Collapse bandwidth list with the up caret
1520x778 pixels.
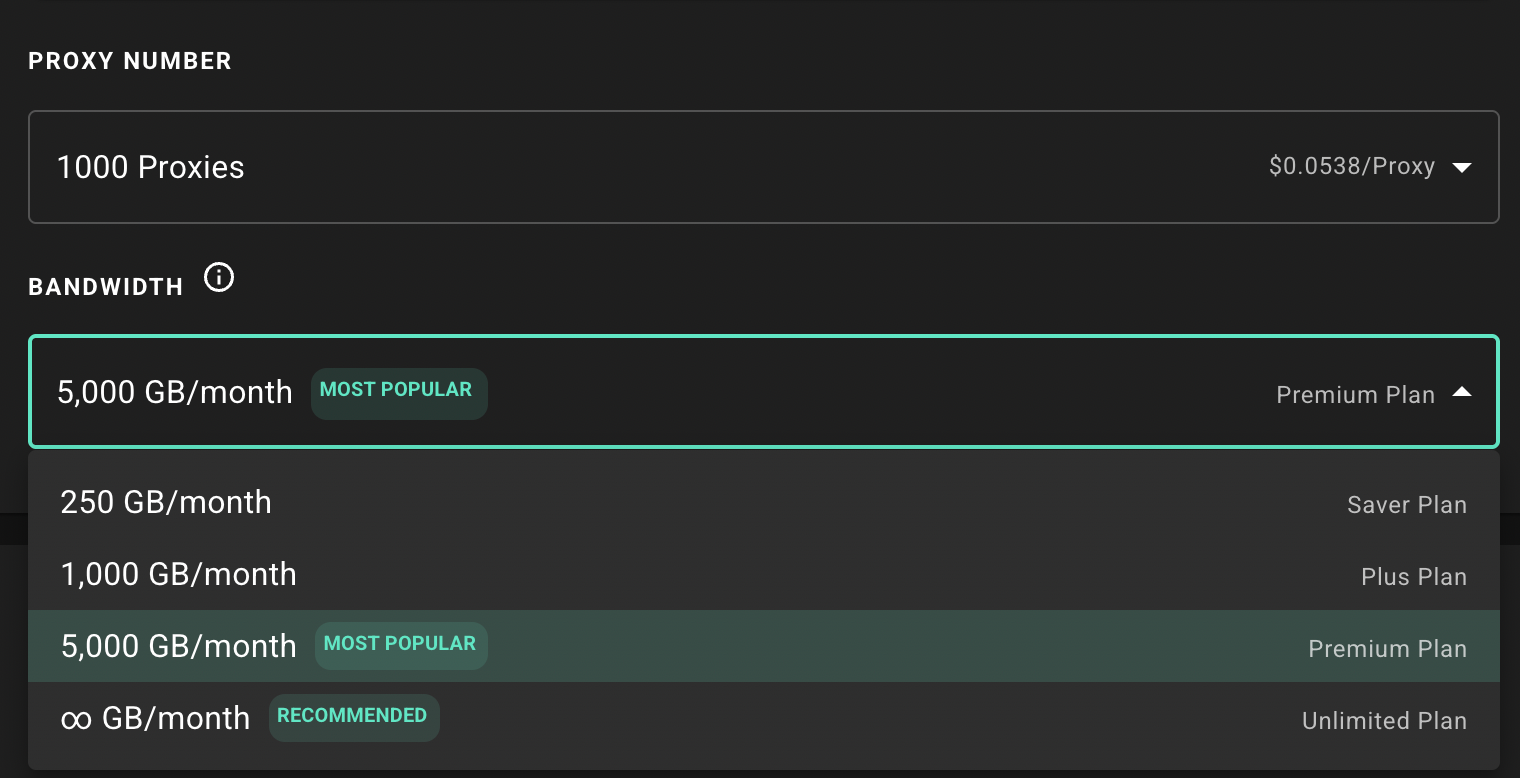tap(1462, 392)
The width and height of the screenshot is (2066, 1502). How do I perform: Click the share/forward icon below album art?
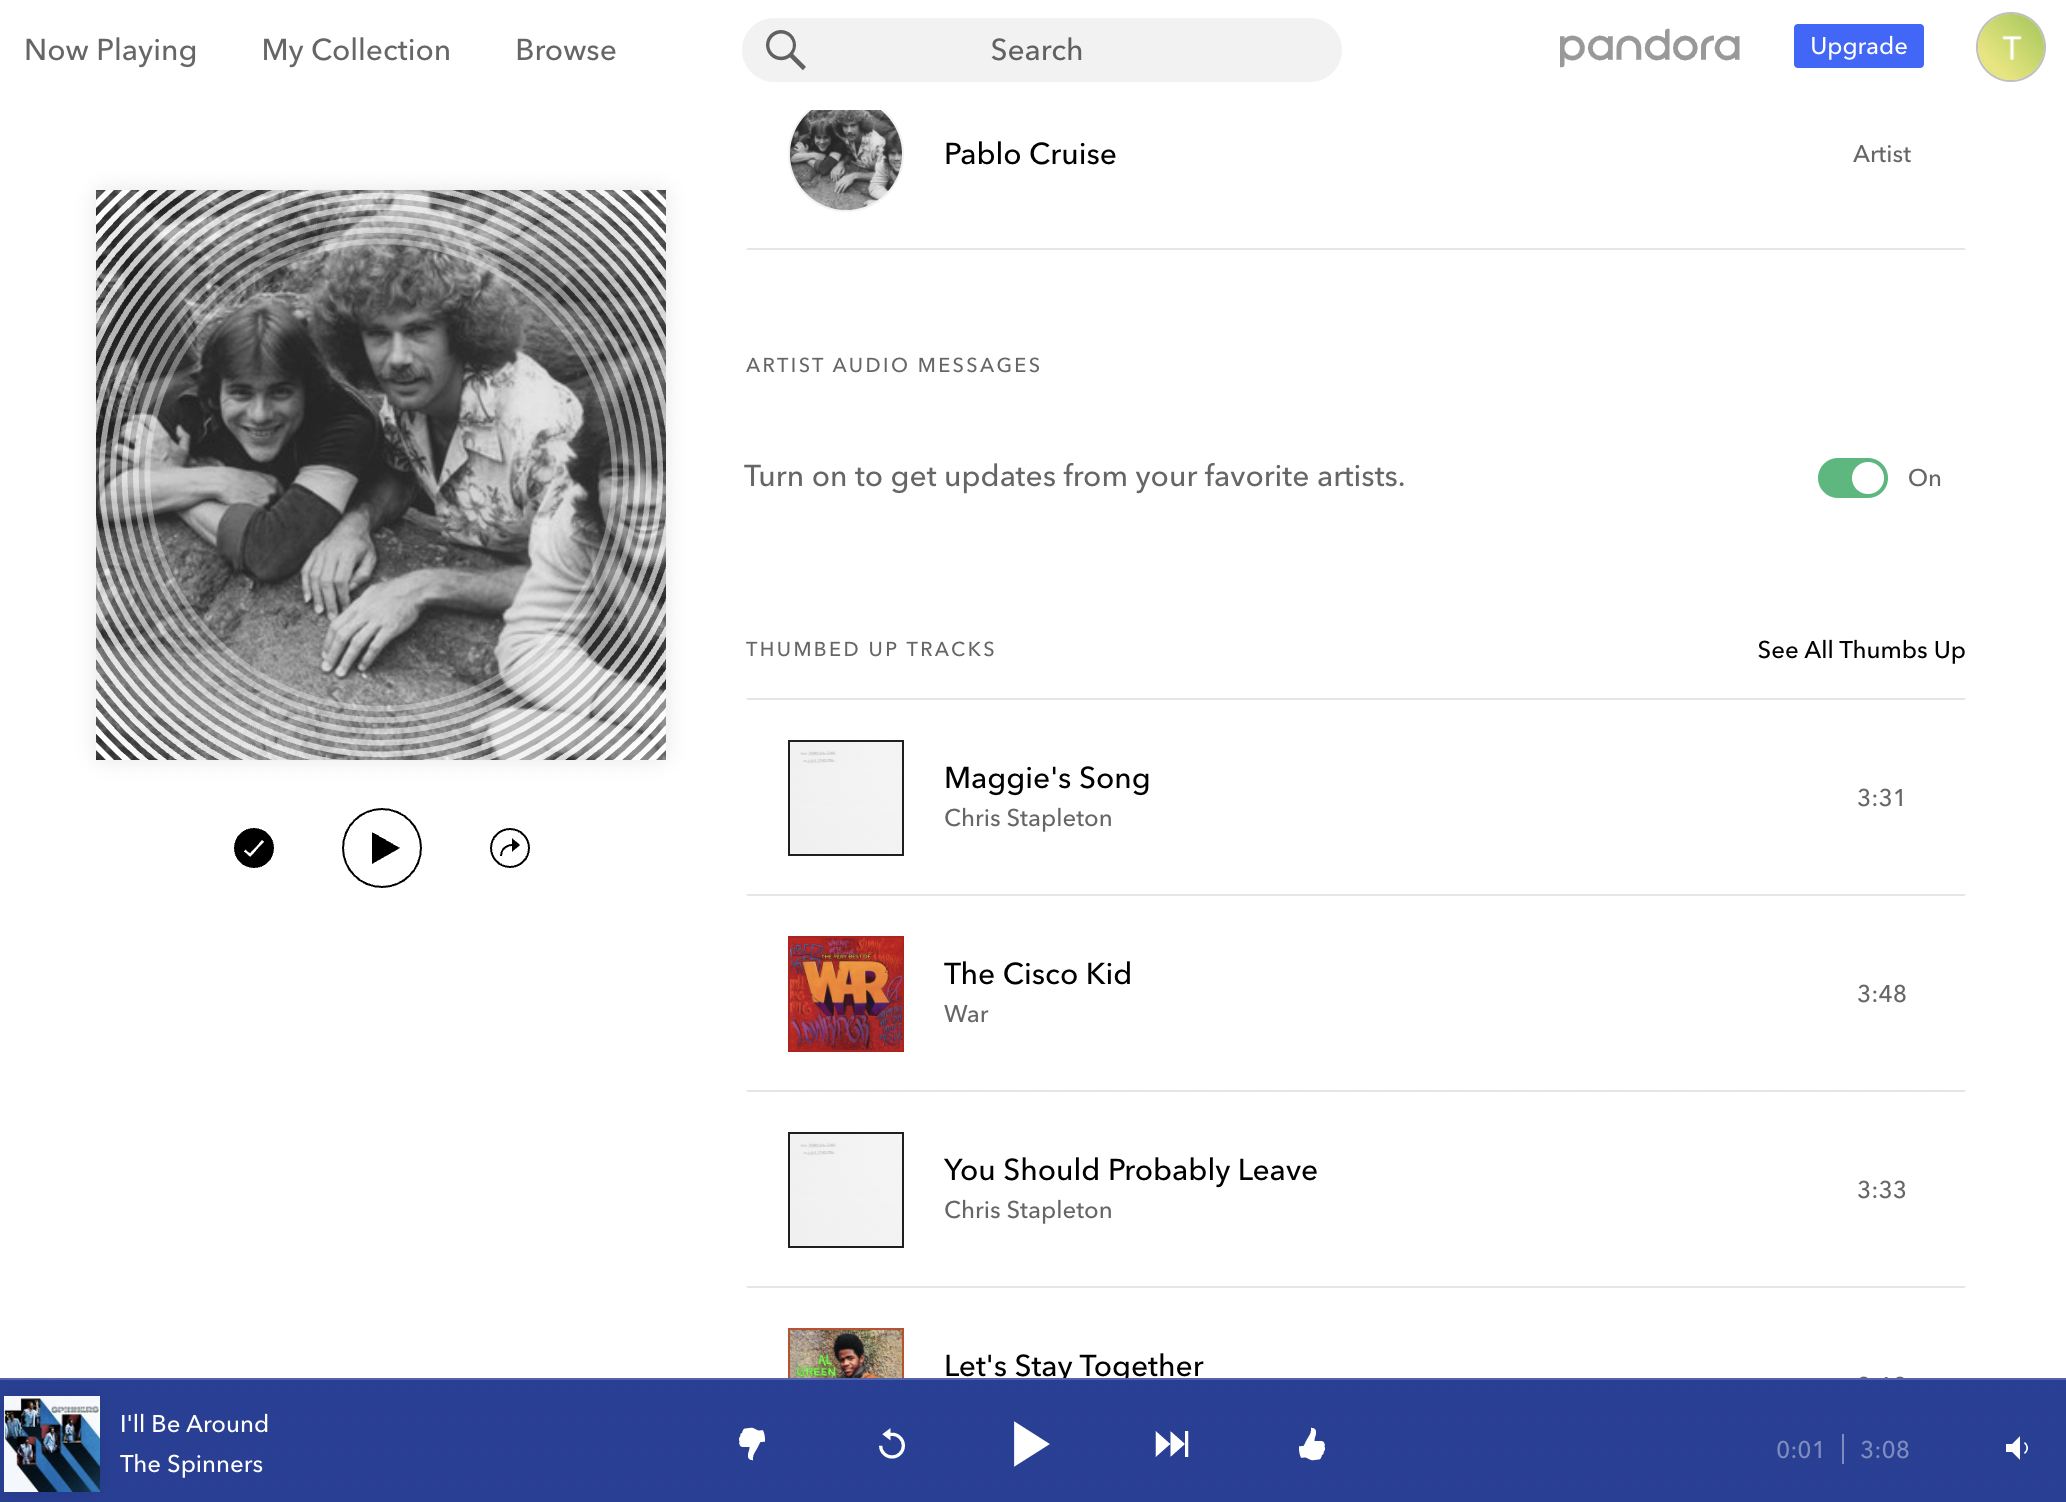click(508, 847)
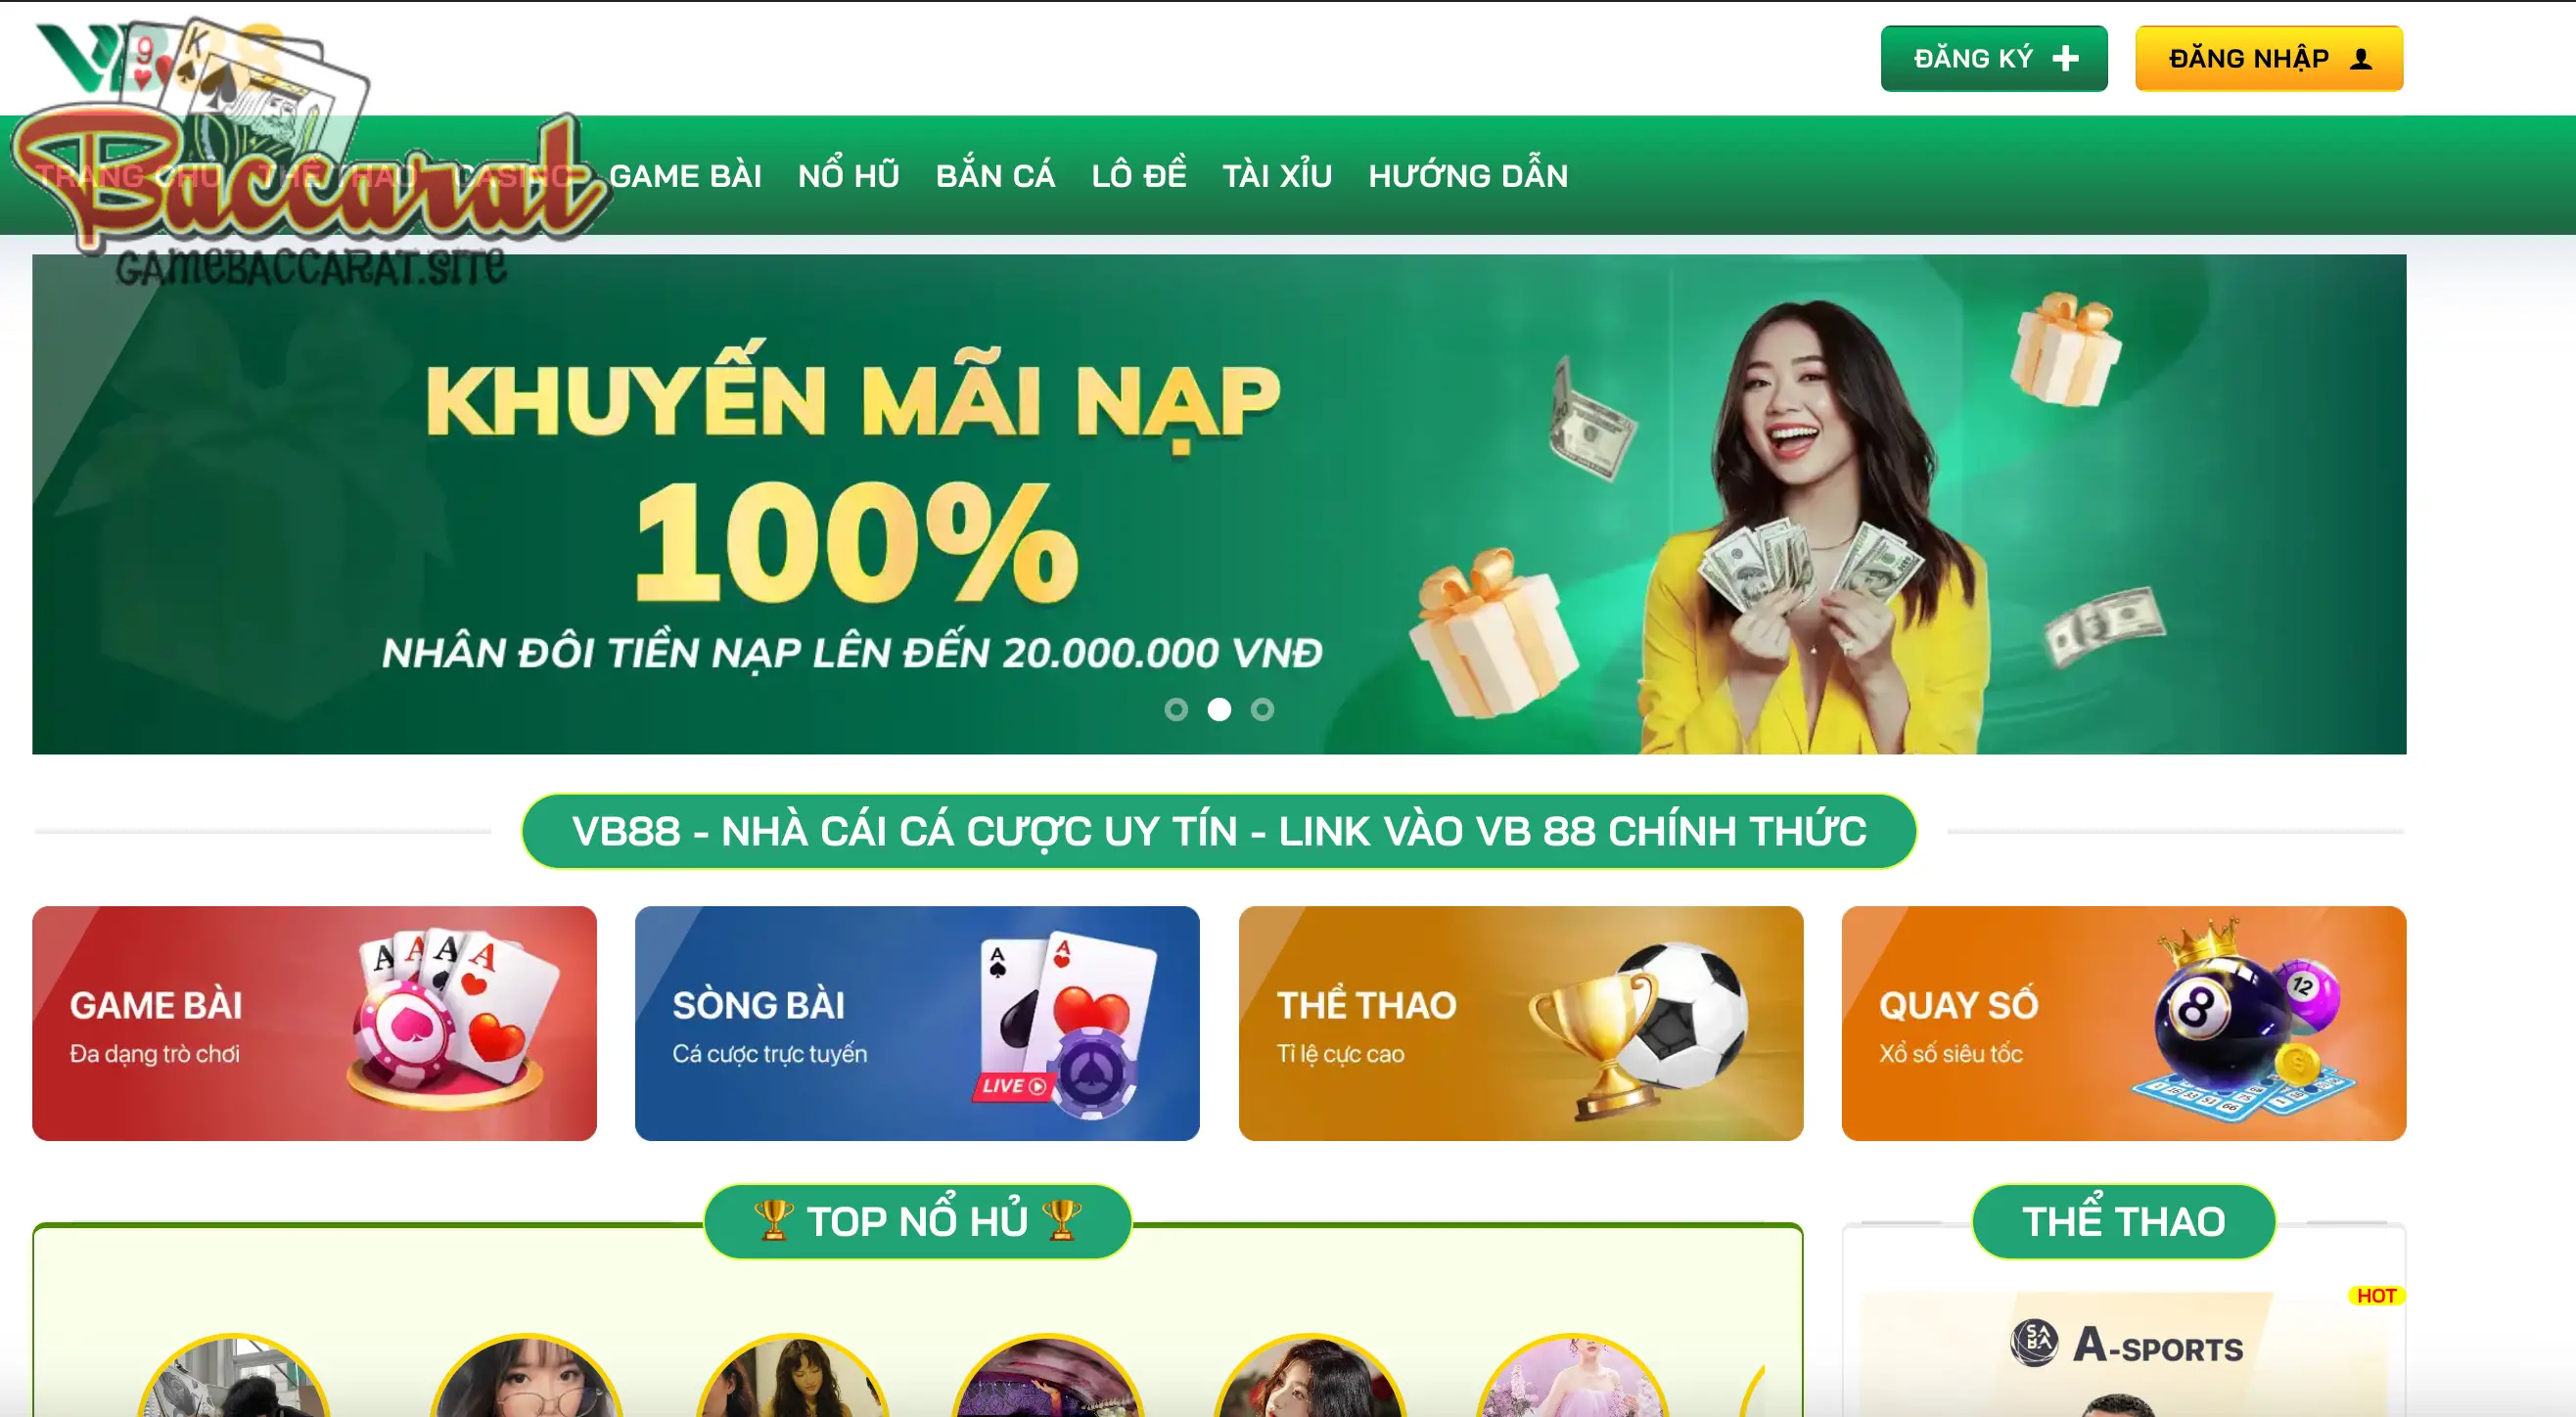Select the third banner slide dot
Screen dimensions: 2576x1417
tap(1262, 709)
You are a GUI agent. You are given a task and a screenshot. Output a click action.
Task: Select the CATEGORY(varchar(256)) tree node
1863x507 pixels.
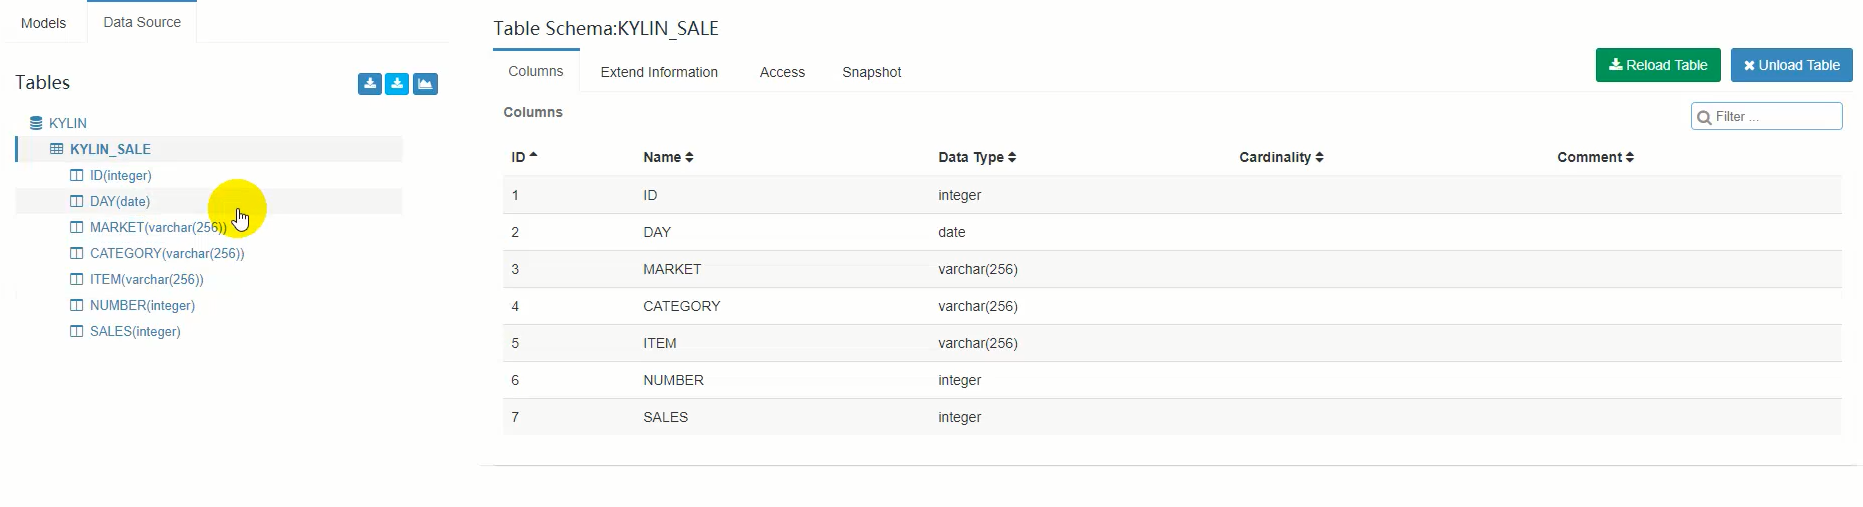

= = = =

ASSIGNMENT
Everything in the entries above should be written out again exactly, except the images.

SOLUTION TO THE PROBLEM
Collapse bandwidth list with the up caret
1520x778 pixels.
tap(1462, 392)
The width and height of the screenshot is (2066, 1502). How do I perform: Click the share/forward icon below album art?
click(508, 847)
Select the third banner slide dot
Screen dimensions: 2576x1417
tap(1262, 709)
You are a GUI agent. You are given a task and a screenshot. Output a click action.
Task: Select the CATEGORY(varchar(256)) tree node
1863x507 pixels.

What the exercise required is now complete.